▽

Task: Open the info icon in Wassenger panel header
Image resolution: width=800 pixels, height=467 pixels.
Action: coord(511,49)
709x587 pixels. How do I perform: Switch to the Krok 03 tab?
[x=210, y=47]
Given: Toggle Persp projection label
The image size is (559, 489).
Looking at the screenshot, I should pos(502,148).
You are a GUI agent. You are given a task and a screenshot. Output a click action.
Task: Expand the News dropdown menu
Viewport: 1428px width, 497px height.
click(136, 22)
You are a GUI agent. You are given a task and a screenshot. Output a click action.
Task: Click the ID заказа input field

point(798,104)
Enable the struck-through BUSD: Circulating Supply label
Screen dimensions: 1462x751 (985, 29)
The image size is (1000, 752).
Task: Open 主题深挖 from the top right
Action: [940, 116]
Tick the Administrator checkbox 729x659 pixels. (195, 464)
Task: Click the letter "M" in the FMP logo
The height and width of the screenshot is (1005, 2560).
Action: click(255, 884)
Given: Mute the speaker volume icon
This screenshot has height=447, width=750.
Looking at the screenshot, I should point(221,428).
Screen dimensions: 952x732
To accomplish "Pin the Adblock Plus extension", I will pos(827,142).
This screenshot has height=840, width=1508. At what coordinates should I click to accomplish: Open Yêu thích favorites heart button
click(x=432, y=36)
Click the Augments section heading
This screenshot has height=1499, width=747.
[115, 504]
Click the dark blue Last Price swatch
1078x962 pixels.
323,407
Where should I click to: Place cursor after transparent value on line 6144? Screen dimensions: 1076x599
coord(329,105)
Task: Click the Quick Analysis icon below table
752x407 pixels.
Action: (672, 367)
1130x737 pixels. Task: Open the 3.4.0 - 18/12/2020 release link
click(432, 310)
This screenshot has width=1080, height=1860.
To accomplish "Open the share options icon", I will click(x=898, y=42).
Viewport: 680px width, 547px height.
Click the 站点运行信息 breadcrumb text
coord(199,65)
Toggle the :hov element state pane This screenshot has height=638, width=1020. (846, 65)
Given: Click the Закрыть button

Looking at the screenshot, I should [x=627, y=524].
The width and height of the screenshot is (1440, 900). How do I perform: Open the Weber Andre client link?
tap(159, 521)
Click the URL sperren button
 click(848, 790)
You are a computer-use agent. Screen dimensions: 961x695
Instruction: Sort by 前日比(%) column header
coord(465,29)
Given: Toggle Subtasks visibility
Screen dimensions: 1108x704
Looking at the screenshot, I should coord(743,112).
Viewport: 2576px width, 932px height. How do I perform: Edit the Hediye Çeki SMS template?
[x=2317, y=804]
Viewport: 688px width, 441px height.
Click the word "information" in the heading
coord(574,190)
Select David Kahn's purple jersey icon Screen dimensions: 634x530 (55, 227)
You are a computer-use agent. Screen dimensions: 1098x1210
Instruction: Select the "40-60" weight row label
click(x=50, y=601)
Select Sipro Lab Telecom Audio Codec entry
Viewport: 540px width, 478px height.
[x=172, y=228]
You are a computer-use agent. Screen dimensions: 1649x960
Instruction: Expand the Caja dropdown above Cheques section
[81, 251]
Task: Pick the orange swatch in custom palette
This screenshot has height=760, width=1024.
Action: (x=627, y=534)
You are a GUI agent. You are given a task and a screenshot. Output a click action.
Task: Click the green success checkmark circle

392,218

△

**EXERCISE:** Please give back the listing in full; each line must match exactly.

**RESULT OF THIS TASK:**
Task: Open the info icon in Wassenger panel header
Image resolution: width=800 pixels, height=467 pixels.
Action: coord(511,49)
709x587 pixels. How do I perform: Switch to the Krok 03 tab?
[x=210, y=47]
Given: Toggle Persp projection label
The image size is (559, 489).
Looking at the screenshot, I should pos(502,148).
You are a GUI agent. You are given a task and a screenshot. Output a click action.
Task: Expand the News dropdown menu
Viewport: 1428px width, 497px height.
click(136, 22)
You are a GUI agent. You are given a task and a screenshot. Output a click action.
Task: Click the ID заказа input field

point(798,104)
Enable the struck-through BUSD: Circulating Supply label
Screen dimensions: 1462x751 (985, 29)
The image size is (1000, 752).
Task: Open 主题深挖 from the top right
Action: [940, 116]
Tick the Administrator checkbox 729x659 pixels. (195, 464)
Task: Click the letter "M" in the FMP logo
The height and width of the screenshot is (1005, 2560).
Action: click(255, 884)
Given: Mute the speaker volume icon
This screenshot has height=447, width=750.
Looking at the screenshot, I should point(221,428).
Screen dimensions: 952x732
To accomplish "Pin the Adblock Plus extension", I will pos(827,142).
This screenshot has height=840, width=1508. At what coordinates should I click to accomplish: Open Yêu thích favorites heart button
click(x=432, y=36)
Click the Augments section heading
This screenshot has height=1499, width=747.
[115, 504]
Click the dark blue Last Price swatch
1078x962 pixels.
323,407
Where should I click to: Place cursor after transparent value on line 6144? Screen dimensions: 1076x599
coord(329,105)
Task: Click the Quick Analysis icon below table
752x407 pixels.
Action: (672, 367)
1130x737 pixels. Task: Open the 3.4.0 - 18/12/2020 release link
click(432, 310)
This screenshot has width=1080, height=1860.
To accomplish "Open the share options icon", I will click(x=898, y=42).
Viewport: 680px width, 547px height.
Click the 站点运行信息 breadcrumb text
coord(199,65)
Toggle the :hov element state pane This screenshot has height=638, width=1020. (846, 65)
Given: Click the Закрыть button

Looking at the screenshot, I should [x=627, y=524].
The width and height of the screenshot is (1440, 900). How do I perform: Open the Weber Andre client link?
tap(159, 521)
Click the URL sperren button
 click(848, 790)
You are a computer-use agent. Screen dimensions: 961x695
Instruction: Sort by 前日比(%) column header
coord(465,29)
Given: Toggle Subtasks visibility
Screen dimensions: 1108x704
Looking at the screenshot, I should coord(743,112).
Viewport: 2576px width, 932px height. How do I perform: Edit the Hediye Çeki SMS template?
[x=2317, y=804]
Viewport: 688px width, 441px height.
Click the word "information" in the heading
coord(574,190)
Select David Kahn's purple jersey icon Screen dimensions: 634x530 (55, 227)
You are a computer-use agent. Screen dimensions: 1098x1210
Instruction: Select the "40-60" weight row label
click(x=50, y=601)
Select Sipro Lab Telecom Audio Codec entry
Viewport: 540px width, 478px height.
[x=172, y=228]
You are a computer-use agent. Screen dimensions: 1649x960
Instruction: Expand the Caja dropdown above Cheques section
[81, 251]
Task: Pick the orange swatch in custom palette
This screenshot has height=760, width=1024.
Action: (x=627, y=534)
You are a GUI agent. You are given a task and a screenshot. Output a click action.
Task: Click the green success checkmark circle

392,218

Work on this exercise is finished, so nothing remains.